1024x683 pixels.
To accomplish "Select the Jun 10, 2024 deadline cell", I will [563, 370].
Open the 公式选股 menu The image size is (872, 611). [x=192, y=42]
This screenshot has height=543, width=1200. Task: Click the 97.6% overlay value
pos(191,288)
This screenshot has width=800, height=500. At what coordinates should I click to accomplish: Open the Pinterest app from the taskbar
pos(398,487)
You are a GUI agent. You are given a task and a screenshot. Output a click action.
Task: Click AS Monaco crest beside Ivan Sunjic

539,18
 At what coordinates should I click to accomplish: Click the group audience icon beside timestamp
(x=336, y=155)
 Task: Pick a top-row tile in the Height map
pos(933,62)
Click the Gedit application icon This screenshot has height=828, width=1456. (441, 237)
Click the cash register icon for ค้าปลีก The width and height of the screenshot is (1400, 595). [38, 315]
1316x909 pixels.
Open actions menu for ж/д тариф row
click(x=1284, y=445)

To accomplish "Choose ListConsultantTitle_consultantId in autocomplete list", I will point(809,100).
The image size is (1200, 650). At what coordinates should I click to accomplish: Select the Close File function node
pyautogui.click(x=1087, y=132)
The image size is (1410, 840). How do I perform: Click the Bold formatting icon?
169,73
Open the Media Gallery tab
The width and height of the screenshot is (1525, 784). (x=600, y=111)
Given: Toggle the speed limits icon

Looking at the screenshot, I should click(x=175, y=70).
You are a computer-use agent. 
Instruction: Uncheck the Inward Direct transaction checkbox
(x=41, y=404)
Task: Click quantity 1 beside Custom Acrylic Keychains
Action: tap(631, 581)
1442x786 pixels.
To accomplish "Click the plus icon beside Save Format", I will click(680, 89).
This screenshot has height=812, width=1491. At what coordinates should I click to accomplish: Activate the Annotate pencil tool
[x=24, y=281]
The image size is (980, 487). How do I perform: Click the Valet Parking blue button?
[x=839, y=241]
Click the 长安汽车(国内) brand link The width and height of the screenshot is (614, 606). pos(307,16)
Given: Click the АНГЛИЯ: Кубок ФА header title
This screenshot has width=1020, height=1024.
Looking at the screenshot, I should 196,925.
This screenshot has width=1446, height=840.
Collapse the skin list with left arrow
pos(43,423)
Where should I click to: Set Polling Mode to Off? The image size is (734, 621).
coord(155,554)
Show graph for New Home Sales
________
Recopiez mot pour mot les lignes, de celle qui contient « Given: Toggle the speed limits icon » jusqu'à la fin des lignes fournies, bornes comprises.

RÉSULTAT:
Given: Toggle the speed limits icon

Looking at the screenshot, I should click(x=175, y=70).
You are a computer-use agent. 
Instruction: Uncheck the Inward Direct transaction checkbox
(x=41, y=404)
Task: Click quantity 1 beside Custom Acrylic Keychains
Action: tap(631, 581)
1442x786 pixels.
To accomplish "Click the plus icon beside Save Format", I will click(680, 89).
This screenshot has height=812, width=1491. At what coordinates should I click to accomplish: Activate the Annotate pencil tool
[x=24, y=281]
The image size is (980, 487). How do I perform: Click the Valet Parking blue button?
[x=839, y=241]
Click the 长安汽车(国内) brand link The width and height of the screenshot is (614, 606). pos(307,16)
Given: Click the АНГЛИЯ: Кубок ФА header title
This screenshot has width=1020, height=1024.
Looking at the screenshot, I should 196,925.
This screenshot has width=1446, height=840.
Collapse the skin list with left arrow
pos(43,423)
Where should I click to: Set Polling Mode to Off? The image size is (734, 621).
coord(155,554)
Show graph for New Home Sales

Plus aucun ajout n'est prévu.